Ich warf einen verstohlenen Blick auf meinen langen Begleiter, denn ich ahnte, daß es sich um eins jener Erlebnisse handelte, die einen bestimmenden Einfluß ausüben auf den Lebensgang eines Waldläufers und den Mann eigentlich zu dem machen, was er ist – zu einem einsamen, ruhelosen Wanderer.

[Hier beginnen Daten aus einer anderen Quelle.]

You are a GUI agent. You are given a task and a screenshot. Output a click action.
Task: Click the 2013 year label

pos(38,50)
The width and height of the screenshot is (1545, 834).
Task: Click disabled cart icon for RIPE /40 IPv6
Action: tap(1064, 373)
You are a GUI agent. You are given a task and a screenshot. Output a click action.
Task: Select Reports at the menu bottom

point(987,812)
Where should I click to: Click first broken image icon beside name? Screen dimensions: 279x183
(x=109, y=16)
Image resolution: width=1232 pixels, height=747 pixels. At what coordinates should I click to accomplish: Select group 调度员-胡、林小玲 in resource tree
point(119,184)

»Leider trug sich«, fuhr Dick fort, »die Sache zu einer Zeit zu, als ich Pitt noch nicht kannte. Denn wenn ich bei ihm gewesen wäre, wäre es nicht so weit gekommen. Dieser Meinung bist du doch auch, nicht wahr, Pitt Holbers, altes Coon?«

»Nicht ganz, lieber Dick«, widersprach der Lange. »Denn ich war vor etlichen vierzig Jahren ein andrer als heut und hätte mir von dir wahrscheinlich nichts einreden lassen.«

» Good-lack! Willst du dich noch in deinen alten Tagen gegen mich empören, Pitt?«

»Ich spreche nicht von heut, sondern von der damaligen Zeit.«

»Ob damalige Zeit oder nicht, das bleibt sich gleich. Jedenfalls hätte ich Mittel und Wege gesunden, das Unglück zu verhüten.«

»Das ist jetzt, im Abstand von Jahren, leicht zu behaupten. Ich aber sage dir, ich hätte damals mit der ganzen Welt angebunden – ihretwegen!«

»Ihretwegen? Worum handelt es sich denn? – Etwa um ein Mädchen?« fragte ich ahnungsvoll.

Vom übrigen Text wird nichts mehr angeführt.